Überraschendes Urteil: Social Casinos als illegales Glücksspiel eingestuft

Laut Gerichtsurteil im US-Bundesstaat Washington stellen manche Social Casino Games illegales Glücksspiel dar. Anbieter wie Big Fish und PokerStars reagieren alarmiert und ziehen sich vorsorglich zurück. Ist ihr Geschäftsmodell in Gefahr?

Screenshot Social Casino

Auch ein Gratisspiel mit Spielgeldchips kann illegales Glücksspiel sein, zumindest im Staate Washington.

Der Begriff ‚Social Casino‘ bezeichnet Spielgeldvarianten von Casinospielen wie Slots und Poker.
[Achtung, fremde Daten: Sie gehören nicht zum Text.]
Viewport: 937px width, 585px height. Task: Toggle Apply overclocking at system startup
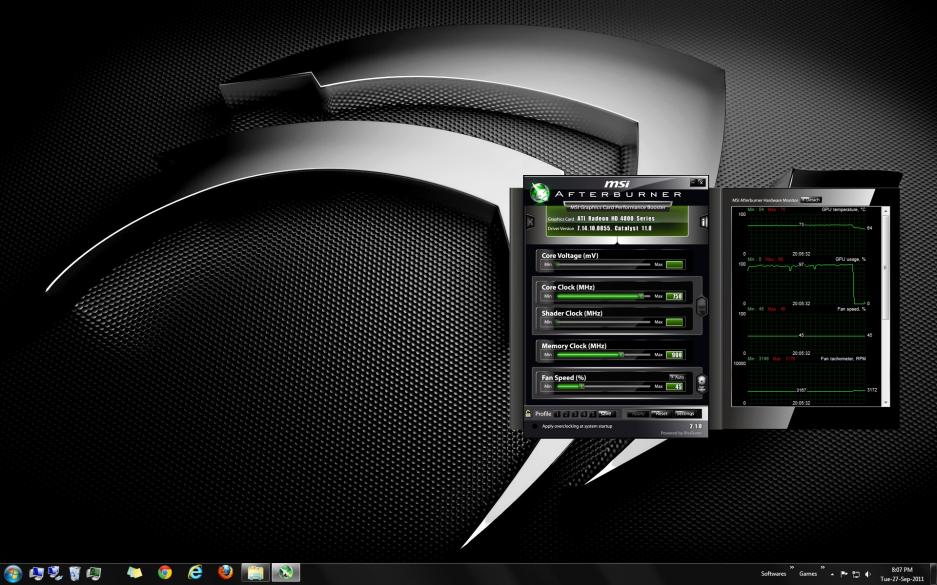click(534, 426)
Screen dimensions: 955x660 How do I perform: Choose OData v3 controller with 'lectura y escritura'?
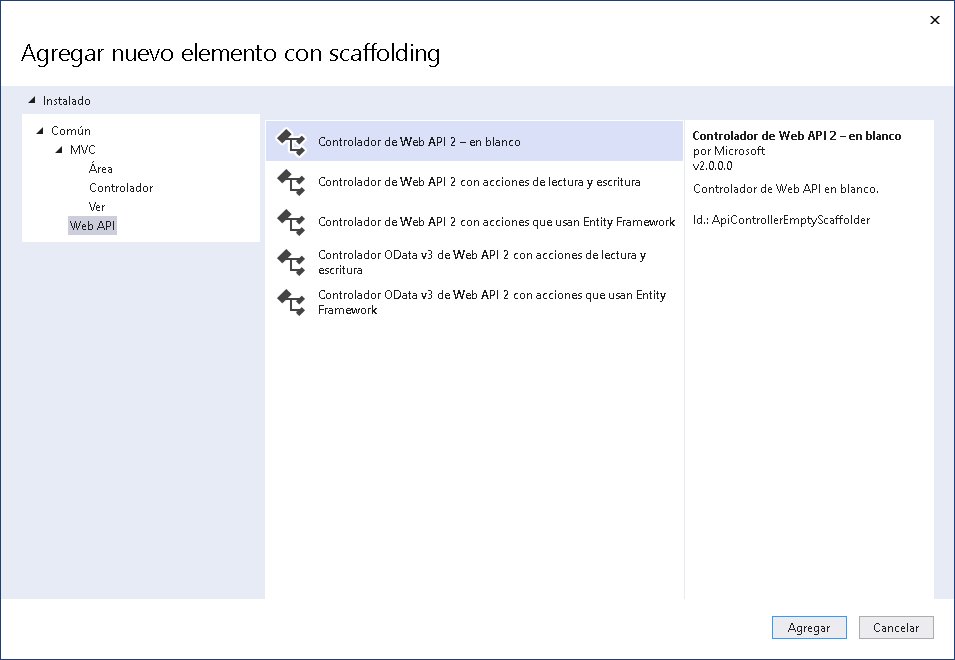(481, 262)
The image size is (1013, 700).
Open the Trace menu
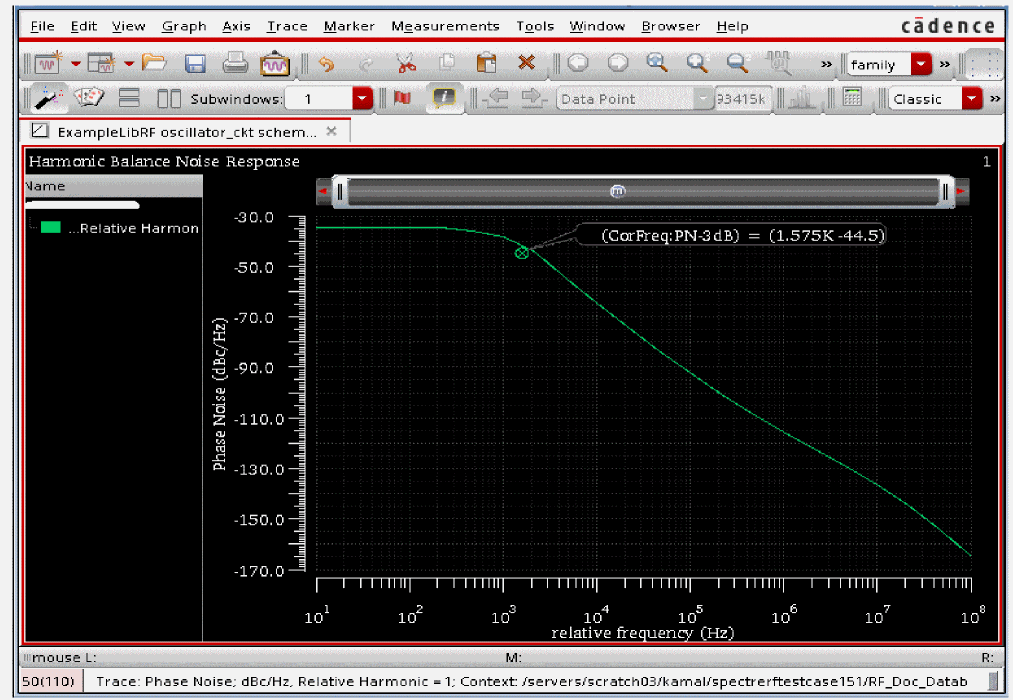[287, 26]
Der Name wurde vor allem durch soziale Netzwerke geprägt, die derartige Titel in ihre Spielesammlungen aufnahmen und populär machten. Solche ‚Social Casinos‘ gelten als finanziell außerordentlich erfolgreich. Die Anbieter verdienen vor allem am Verkauf von virtuellen Chips, die als Einsätze benötigt werden. Man erhält zwar regelmäßig eine begrenzte Summe an Chips gratis und kann im Spiel welche dazugewinnen, früher oder später ist das Spielgeld allerdings aller Wahrscheinlichkeit nach aufgebraucht.
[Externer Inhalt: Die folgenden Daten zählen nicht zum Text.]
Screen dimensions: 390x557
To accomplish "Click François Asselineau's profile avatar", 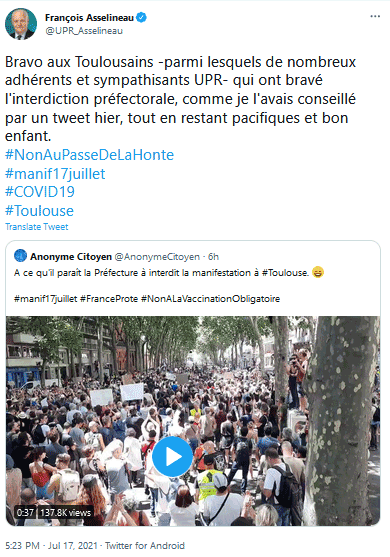I will pos(21,24).
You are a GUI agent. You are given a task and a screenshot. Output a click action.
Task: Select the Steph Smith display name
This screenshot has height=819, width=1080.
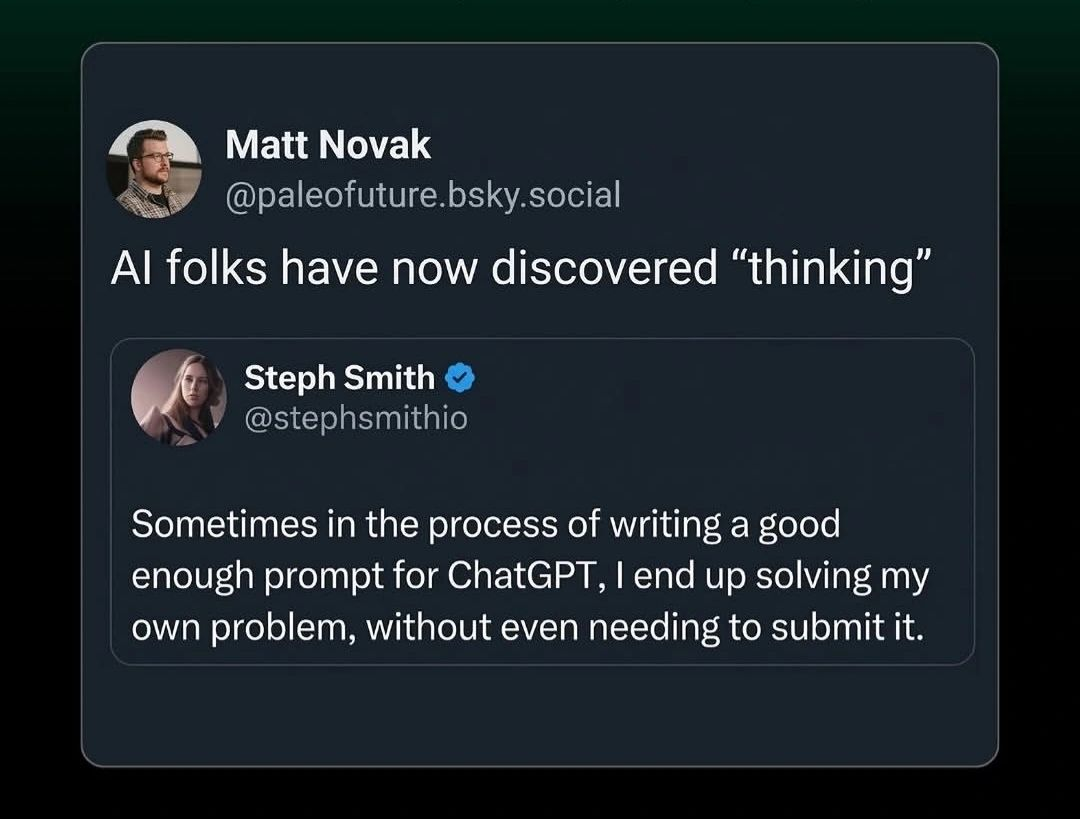(339, 378)
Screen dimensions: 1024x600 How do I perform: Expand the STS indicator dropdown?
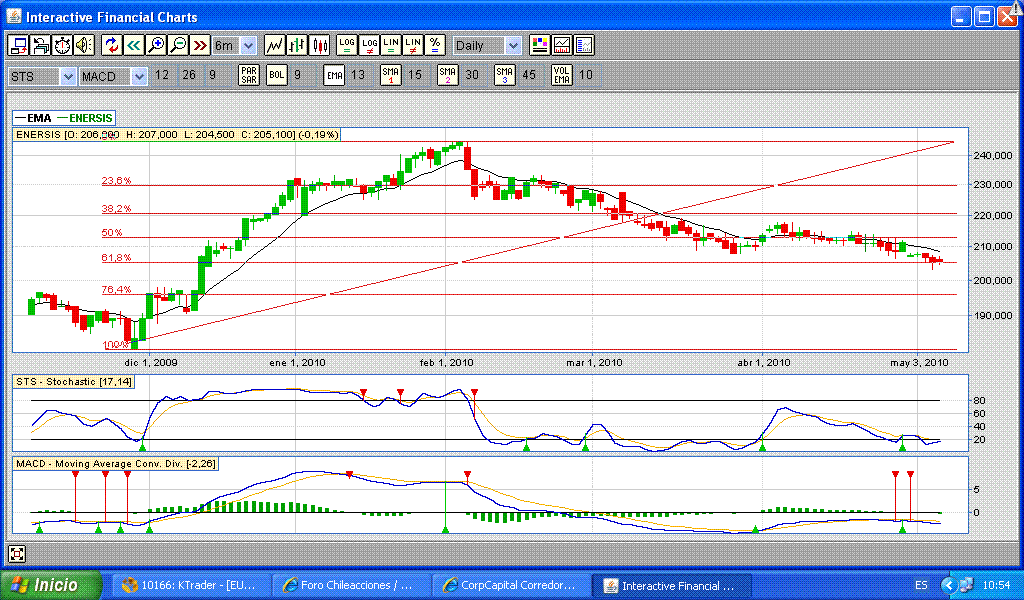(x=67, y=76)
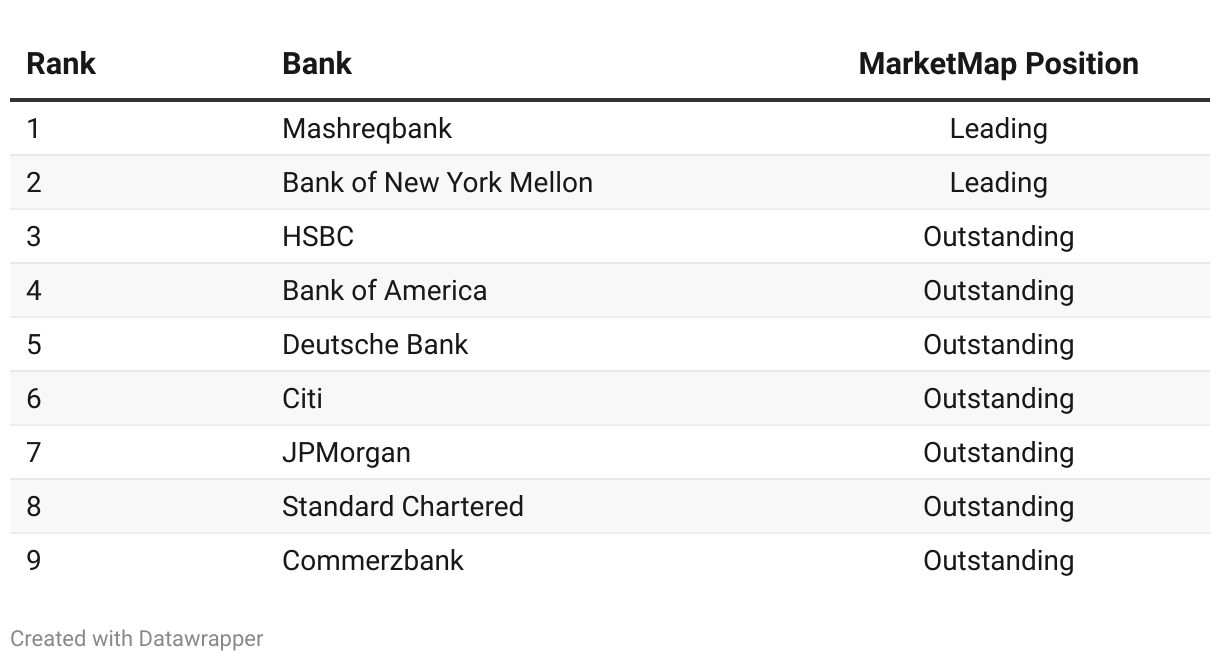The image size is (1220, 662).
Task: Select the Standard Chartered cell
Action: [403, 507]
Bislang wurden diese Spiele nicht als Glücksspiel eingeordnet, da es an einem geldwerten Gewinnversprechen mangelte. Die Chips lassen sich in der Regel nicht gegen echtes Geld oder Sachpreise eintauschen, sie ermöglichen lediglich die Fortsetzung des Spiels. Die Definition des Glücksspiels im Staate Washington erfordert allerdings keinen expliziten Geldwert als möglichen Gewinn, sondern lediglich „something of value“.
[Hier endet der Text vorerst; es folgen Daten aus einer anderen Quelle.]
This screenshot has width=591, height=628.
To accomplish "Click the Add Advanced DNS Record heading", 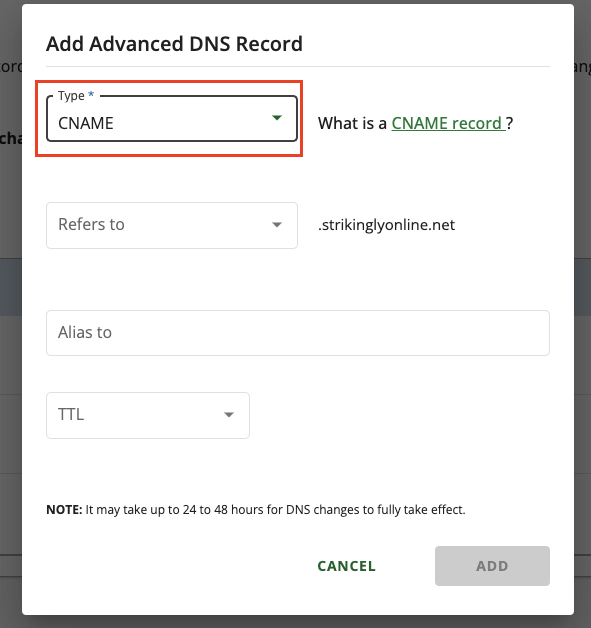I will (174, 44).
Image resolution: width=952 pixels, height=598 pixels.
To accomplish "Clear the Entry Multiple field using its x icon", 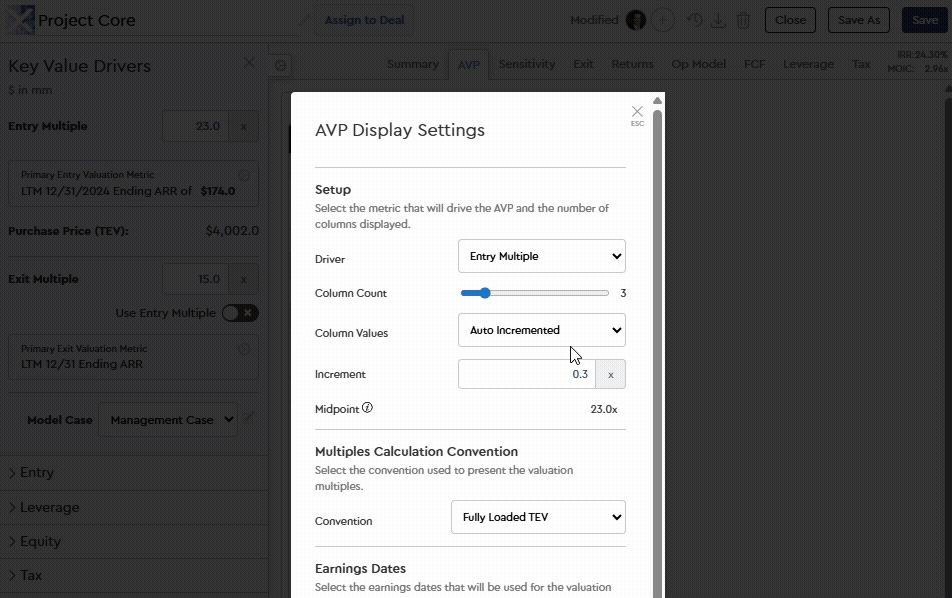I will tap(243, 125).
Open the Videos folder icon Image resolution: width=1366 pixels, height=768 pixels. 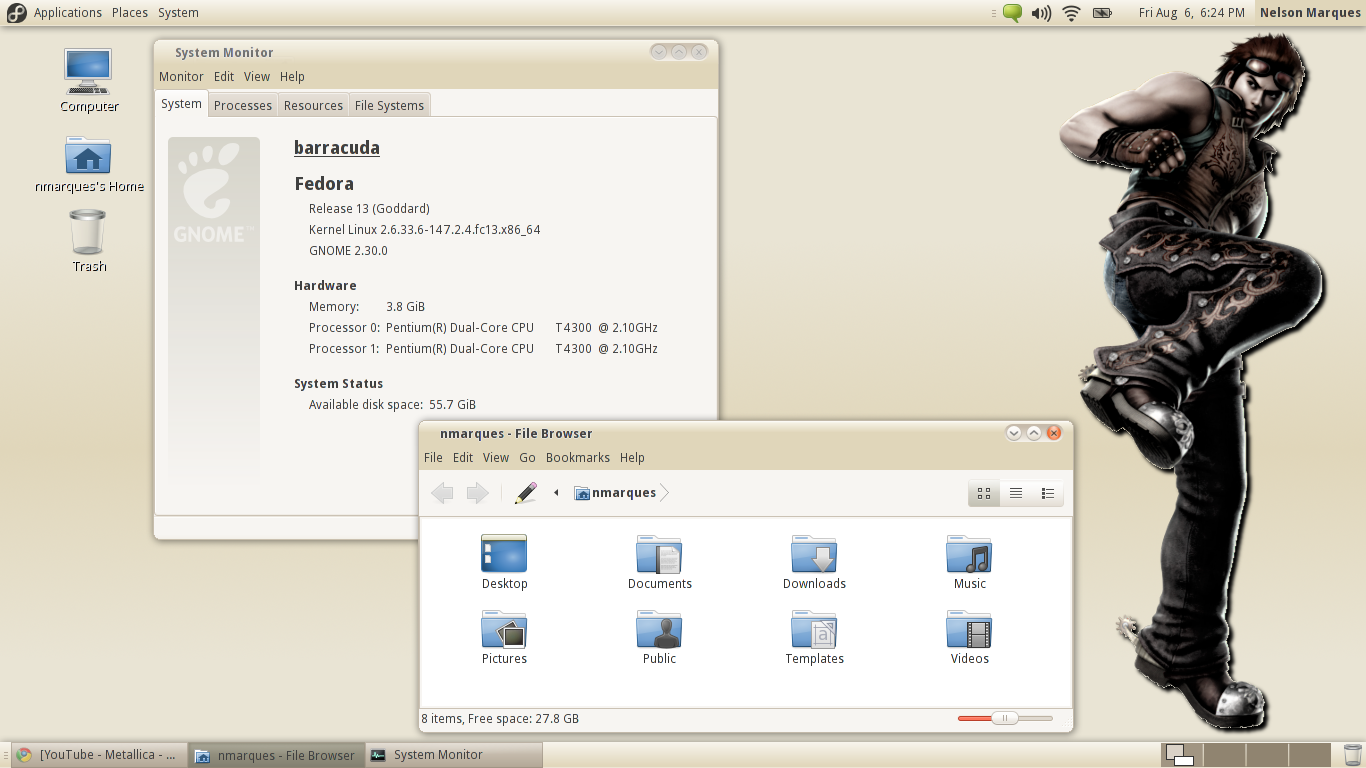969,630
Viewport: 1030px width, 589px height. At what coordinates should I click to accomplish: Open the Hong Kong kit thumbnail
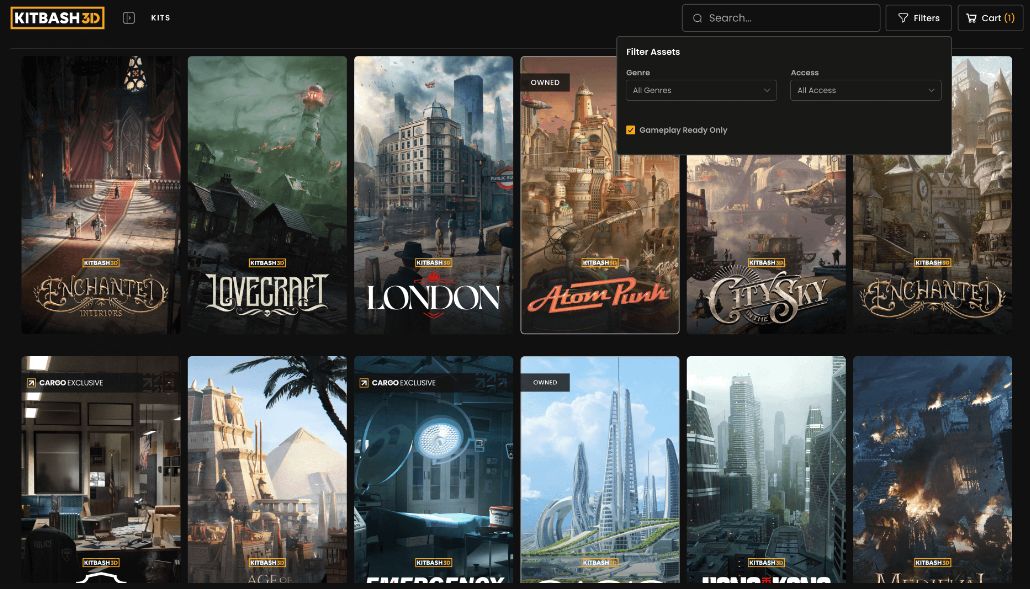click(x=765, y=470)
Sind virtuelle Chips etwas wert?

Dass es sich bei virtuellen Spielchips aber um etwas ‚Wertvolles‘ handele, wurde bislang regelmäßig verneint. So hatte Cheryl Kater aus Washington 2015 gegen die Mutterfirma des Big Fish Casino, Churchill Downs, geklagt. Sie warf der Firma unrechtmäßige Bereicherung an illegalem Glücksspiel vor – Kater hatte etwa 1.000 $ an virtuellen Chips verspielt und forderte die Summe zurück. Das Bezirksgericht wies diese Klage zunächst ab.

Am 28. März diesen Jahres kassierte das Berufungsgericht diese Entscheidung allerdings. Die Spielchips ermöglichten die fortgesetzte Nutzung einer Dienstleistung, worin ein ‚Wert‘ im Sinne des Gesetzes liege, so die zentrale Argumentation der Richter. Damit liege auch ein, mithin nicht genehmigtes, Glücksspiel vor: Die Möglichkeit durch das Setzen eines Wertes durch Zufall einen Wert erhalten zu können. Cheryl Kater habe daher auch einen Anspruch auf Erstattung ihrer Verluste.

Ist damit das Social Casino Gaming in seiner jetzigen Form erledigt? Handelt es sich um illegales Glücksspiel? Diese Einschätzung wäre derzeit verfrüht, die beklagte Firma Churchill Downs hat die Möglichkeit, ihren Fall erneut vor dem ursprünglichen Bezirksgericht vorzubringen oder gegebenenfalls den Supreme Court anzurufen, um das Urteil zu prüfen. Doch weitere Klagen gegen Social Casino Betreiber (Huuuge Games, DoubleDown Interactive, High 5 Games und Playtika) wurden bereits eingebracht. Ein Verbot ihrer Angebote erscheint durchaus möglich, zumindest in US-Bundesstaaten, die „something of value“ ähnlich auslegen wie Washington. Ergangene Urteile, bekannt als Präzedenzfälle, haben im US-Rechtssystem ein hohes Gewicht. Andere Gerichte könnten sich auf die Entscheidungen aus Washington berufen und ähnlich urteilen.

Für die Firmen besteht das Risiko, mit illegalem Glücksspiel in Verbindung gebracht zu werden, inklusive möglicher Strafen. Auch Rückzahlungen an zehntausende geschädigte Kunden wären denkbar. Einige Betreiberfirmen, darunter PokerStars und das Big Fish Casino, sperren daher bereits vorsorglich Internetnutzer aus Washington von ihren Angeboten aus. Möglicherweise steht die Wachstumsbranche Social Casino also vor einer echten Bewährungsprobe.